We ought to take the word “pilot” off the facility and manage it for the long term for TRU (transuranic) waste ultimate disposal. The Yucca Mountain site remains the economically viable option for a national high-level waste disposal site. Do we continue to allow one state to essentially veto a decision important for the entire nation? If the Europeans had made a similar decision, the costs of nuclear power overseas would be the problem that it is in the United States. I am an ecologist but can defend the use of nuclear power as a necessary method of power production, with a smaller carbon footprint than fossil energies. Australia has gone on record that climate change can only be addressed by adding nuclear power to the energy production equations, worldwide.
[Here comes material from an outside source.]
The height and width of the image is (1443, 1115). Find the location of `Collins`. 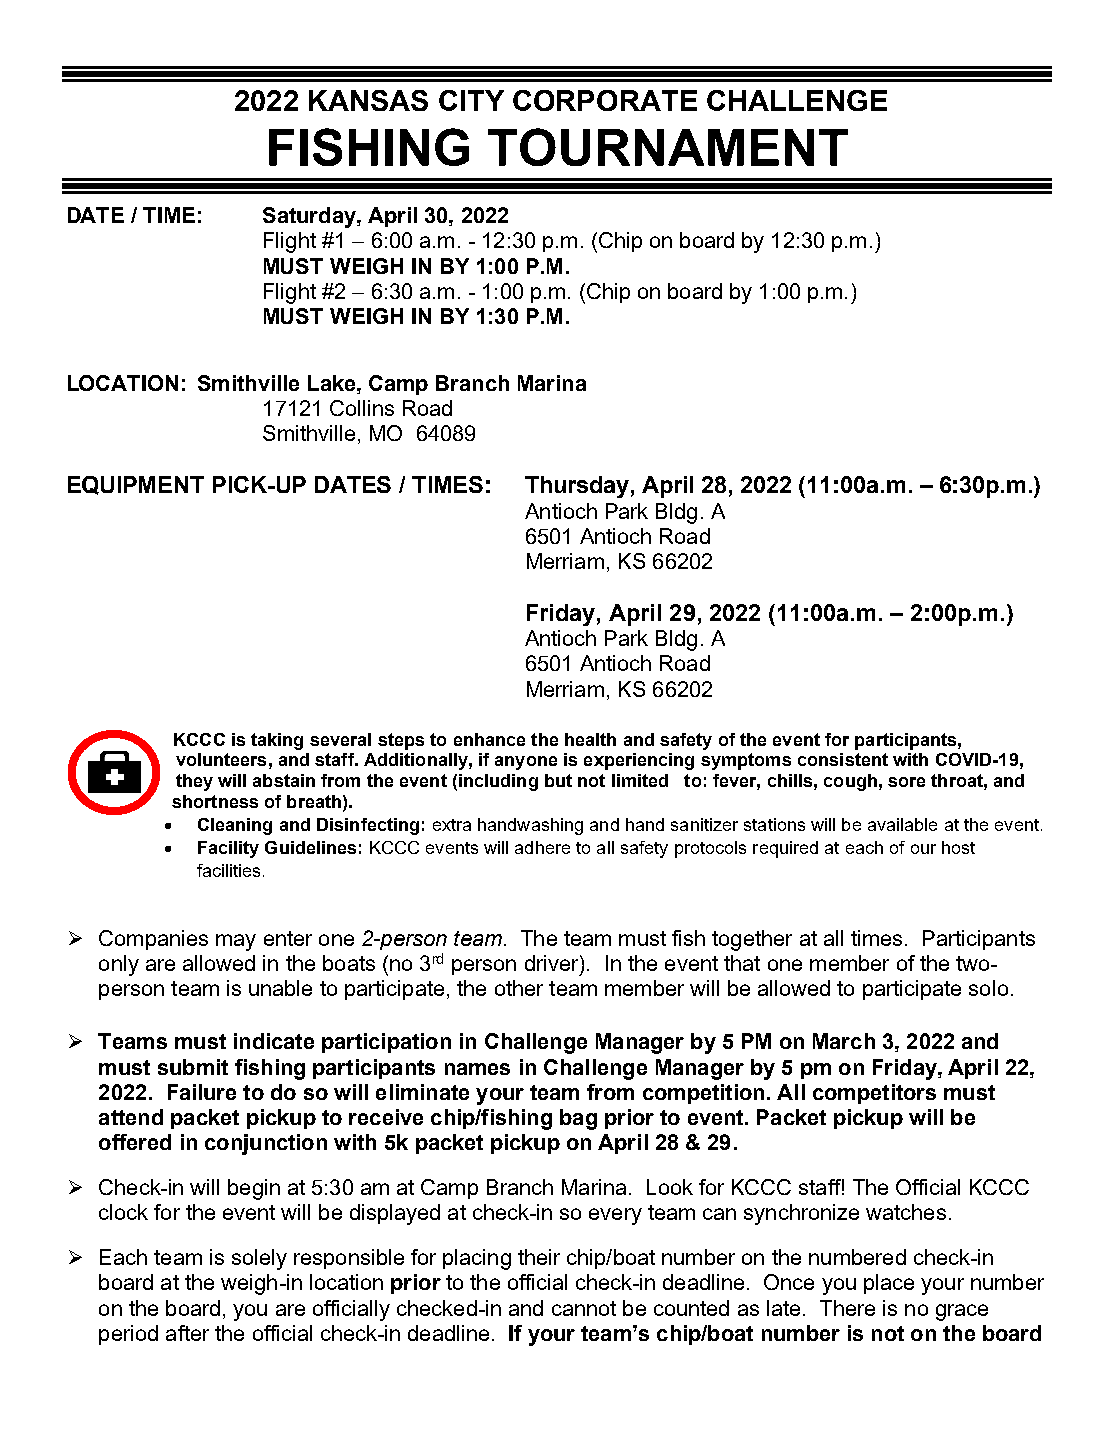

Collins is located at coordinates (362, 408).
Finally, remediation should be risk based. Some 20 years ago, a former DOE manager attempted to do cleanup as a risk-based solution to balance risk/cost. However, every state has its own regulations. Proving that mitigation, monitoring or both are sufficient to satisfy state regulations flies in the face of sustaining state agency funding and state contractor funding by DOE. Are we balancing risk and cost?
DOE’s missions are broad and complex, but they provide a rich resource to address many of the challenges we will face in the coming years. In response to the needs of our country, DOE can:
- Prepare for an uncertain energy future from a preparedness framework;
- Improve our national security posture by focusing missions, enhancing maintenance;
- Increase efficiency of national laboratory resources by specialization;
- Commit to long-term radioactive waste management and disposal facilities; and
- Engage homeland security stakeholders and the public in a more transparent manner.
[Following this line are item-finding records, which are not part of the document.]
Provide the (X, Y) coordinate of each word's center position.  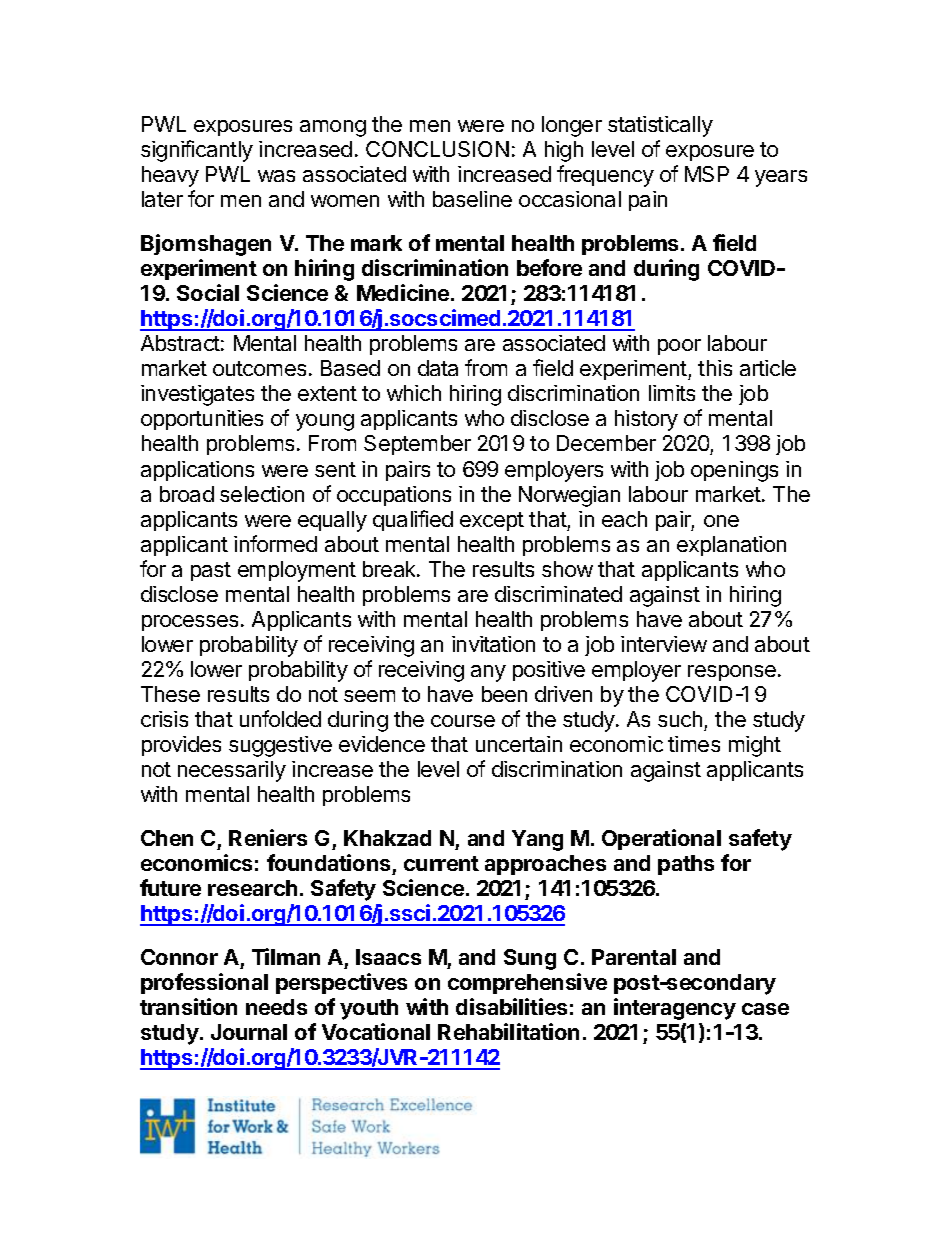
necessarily (232, 771)
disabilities (511, 1006)
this (715, 368)
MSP (707, 174)
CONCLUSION (437, 149)
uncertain (519, 744)
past (211, 571)
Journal (249, 1032)
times (694, 744)
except (492, 521)
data (438, 368)
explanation (731, 546)
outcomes (259, 368)
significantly (197, 151)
At this point, the new administration has another opportunity to reflect on DOE’s mission. In doing so, I hope both the transition team and the new DOE appointees address the DOE enigma.
Beverly Ausmus Ramsey completed her PhD at the University of Tennessee/Oak Ridge National Laboratory in 1973. She has continually been a researcher and project manager, working acrosss all aspects of DOE’s mission, from energy research to defense safety, facilities management and waste management/site remediation throughout the Complex.